One of the banquet areas, "The Room of The Dons", contains a piece of California history. Nine seven-foot-high panels painted by artists Maynard Dixon and Frank Von Sloun in 1926 for the hotel's opening decorate the upper walls. One panel shows Queen Calafia and her Amazons set against a gold leaf sky. Calafia is the namesake for the state of California.

During World War II, the Top Of The Mark lounge was a favored place for Pacific-bound servicemen and their sweethearts to meet before being deployed.

In 1960, the hotel was host to Lance Reventlow and Jill St. John's wedding.

In 1961, the hotel was sold by Smith to Kratter Corp. for over $10 million who sold it the following year to San Francisco financier Louis Lurie for over $12 million.

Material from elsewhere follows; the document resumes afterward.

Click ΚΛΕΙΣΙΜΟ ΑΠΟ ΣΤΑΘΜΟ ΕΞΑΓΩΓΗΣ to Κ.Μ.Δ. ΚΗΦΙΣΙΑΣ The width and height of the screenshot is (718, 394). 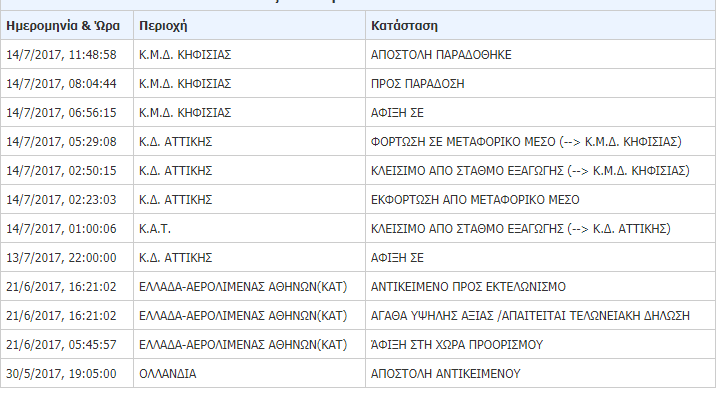[x=530, y=171]
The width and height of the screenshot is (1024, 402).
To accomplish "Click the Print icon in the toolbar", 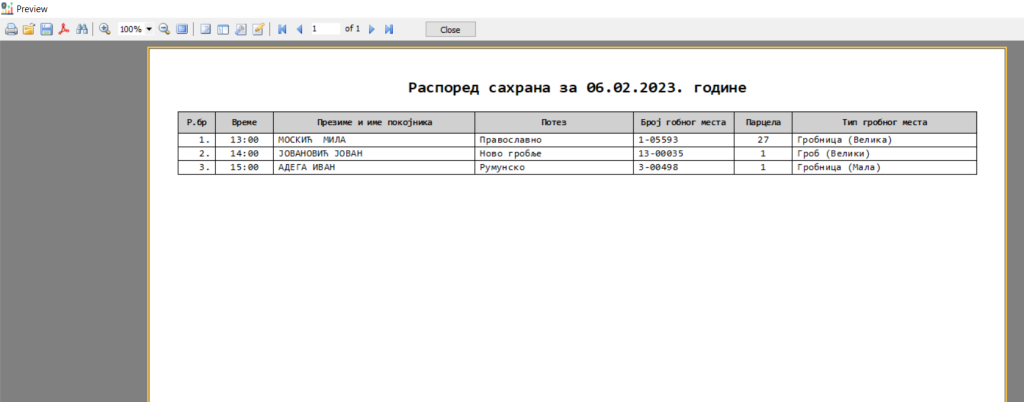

In 1963, Gene Autry acquired the hotel on a long-term lease. In 1967, Loew's Hotels acquired a 99-year lease on the hotel. Louis R. Lurie accidentally thought he had only agreed to a 25-year lease. A Hawaiian group of investors took over the lease.

In 1973, Lurie's heirs signed a long-term management contract for the Mark Hopkins with Inter-Continental Hotels and it became The Mark Hopkins - An Inter-Continental Hotel. The chain acquired the lessee interest in 1983 and the freehold in 2010. Woodridge Capital Partners Affiliates and funds managed by Oaktree Capital Management purchased the hotel for $120 million in 2014. InterContinental continues to manage the hotel, under a long-term contract.

The Mark Hopkins became a social center for the city, and is rated AAA Four-Diamond and has won the Gold-Key award.

==Landmark status==
A bronze plaque installed by the California State Park Commission, designating the site California Historical Landmark #754, was commissioned October 20, 1961. The plaque marks the former site of the Mark Hopkins Institute of Art. The Mark Hopkins Hotel is also listed as a San Francisco Designated Landmark.